Dr. Rachel Caspari currently serves as the Chairperson for the department of Sociology, Anthropology, and Social Work at Central Michigan University. She also currently serves as the president for the Biological Anthropology Section of the American Anthropological Association. As a paleoanthropologist, Dr. Caspari’s research has developed into three major parts, including functional morphology, race and human evolution, and life history and demographic changes in human evolution. All of these topics address key facets of modernity, including its evolution, the role of culture, demography and life history changes in its development, its place in the history of science, and its impact on social understandings of diversity.
Dr. Caspari has had an interest in anthropology since she was a child growing up in Philadelphia. Her family would often go to the University Museum of The University of Pennsylvania, which displayed the work of University of Pennsylvania anthropologists. The university has one of the oldest anthropology departments in the U.S., and the museum contains ethnographic and archaeological work from anthropologists in the 19th century to the present day. Dr. Caspari became fascinated with cultural variation and using material culture to study the past as a result of spending time there. Museums would play a defining role in Dr. Caspari’s interests, as she also spent time at the Academy of Natural Sciences in Philadelphia, where her interests in paleontology and animal behavior were fostered.

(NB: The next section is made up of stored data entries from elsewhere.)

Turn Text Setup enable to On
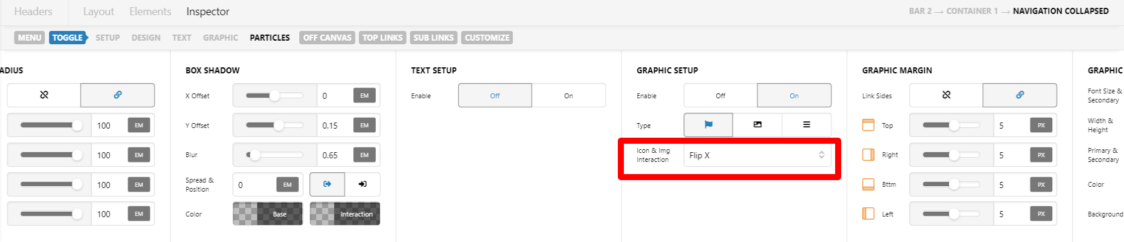The image size is (1124, 242). [x=569, y=95]
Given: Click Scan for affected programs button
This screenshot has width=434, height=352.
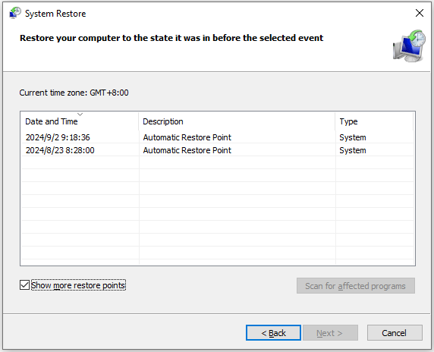Looking at the screenshot, I should point(355,285).
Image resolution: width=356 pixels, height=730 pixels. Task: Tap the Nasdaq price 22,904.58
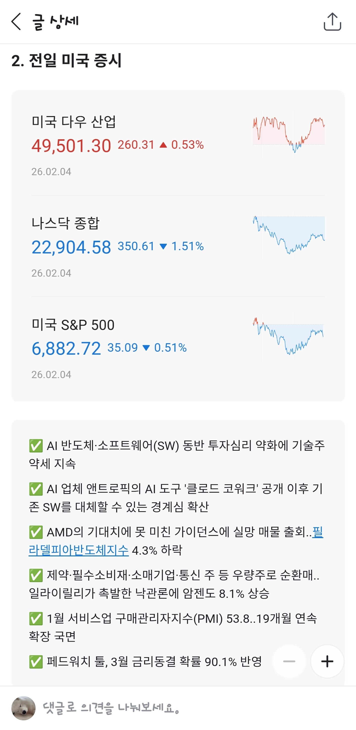[71, 247]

As an undergraduate at The University of Pennsylvania, Dr. Caspari greatly enjoyed anthropology and biology, and was drawn into the field by the paleoanthropologist Dr. Alan Mann. As an undergraduate, she became interested in research through independent studies with Dr. Mann, in which she studied the dwarfs from Tepe Hissar in Iran along with non-metric traits in the Morton collection. During this time, Dr. Caspari started thinking a lot about gene flow and the fossil record, a topic she would come back to later in her career. Due to Dr. Mann’s influence, Dr. Caspari focused on fossils, and was drawn to the Upper Pleistocene partially because of the material culture. However, Dr. Caspari was also very interested in “race”, gene flow, and applying understandings of human diversity to the past.
This would lead Dr. Caspari to pursue graduate studies at The University of Michigan, where her first advisor was Dr. Frank Livingstone, who researched and wrote extensively on the non-existence of human races. For her eventual dissertation work, Dr. Caspari studied Neandertals and early modern humans in central Europe. Her dissertation committee was chaired by John Speth and Henry Wright.

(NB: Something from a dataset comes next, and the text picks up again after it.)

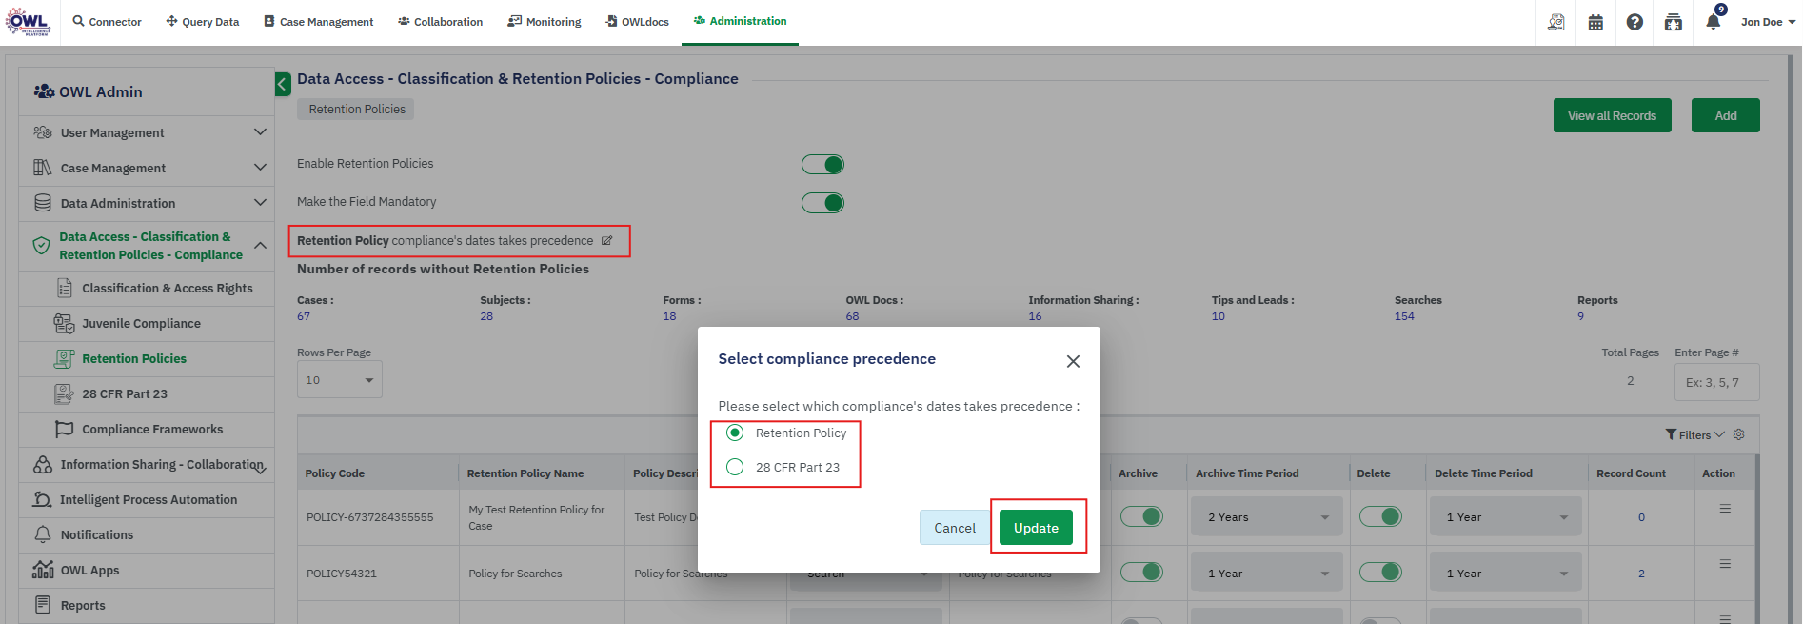Click the edit icon beside compliance precedence text

(606, 241)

This has led Dr. Caspari to a research career focused on the origins of modern humans, and what it means to be a modern human. Particularly, Dr. Caspari is interested in the transition between Neandertals and modern humans in Europe and Western Asia and its relationship to technological and cultural change evidenced at roughly the same time: the Middle to Upper Paleolithic transition. Throughout her career, Dr. Caspari has highlighted evidence rejecting a phylogenetic explanation for what makes a modern human. This has inevitably led Dr. Caspari to address two important questions: What is a modern human (behaviorally, anatomically, genetically) and how do we account for its evolution? Dr. Caspari’s work has helped show that these aspects of “modernity” (behavior, anatomy, genes) did not evolve in a “package”, though there is a relationship between them. Dr. Caspari thinks this relationship is demographic, in which increased survivorship and increased population sizes have resulted in behavioral and genetic changes that are associated with modern humans. Therefore, her most recent work has focused on demography as well as the problems associated with assessing age groups in the past. As a result of these problems, Dr. Caspari has been working on non-destructive methods to assess dental age at death.

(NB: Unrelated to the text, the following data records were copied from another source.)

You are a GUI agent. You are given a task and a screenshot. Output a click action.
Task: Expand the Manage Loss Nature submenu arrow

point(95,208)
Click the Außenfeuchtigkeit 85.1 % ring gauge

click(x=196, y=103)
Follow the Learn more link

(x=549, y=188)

Dr. Caspari’s interests in variation and the origins of modern humans have also led to her research and writing on the race concept as well as the multiregional theory of modern human origins. Throughout her career, Dr. Caspari has been an advocate and developer of the multiregional theory, along with her husband Dr. Milford Wolpoff. Together, they have written a book on the race concept and human evolution. Dr. Caspari’s work contributed to the renewed focus on gene flow in human evolution in the 1990’s as well as the recognition that essentialism and racial thinking have influenced misconceptions about multiregionalism and theories of human evolution more generally. Through this, Dr. Caspari has written extensively on the race concept, particularly (though not exclusively) on the role it has played in the history of physical anthropology.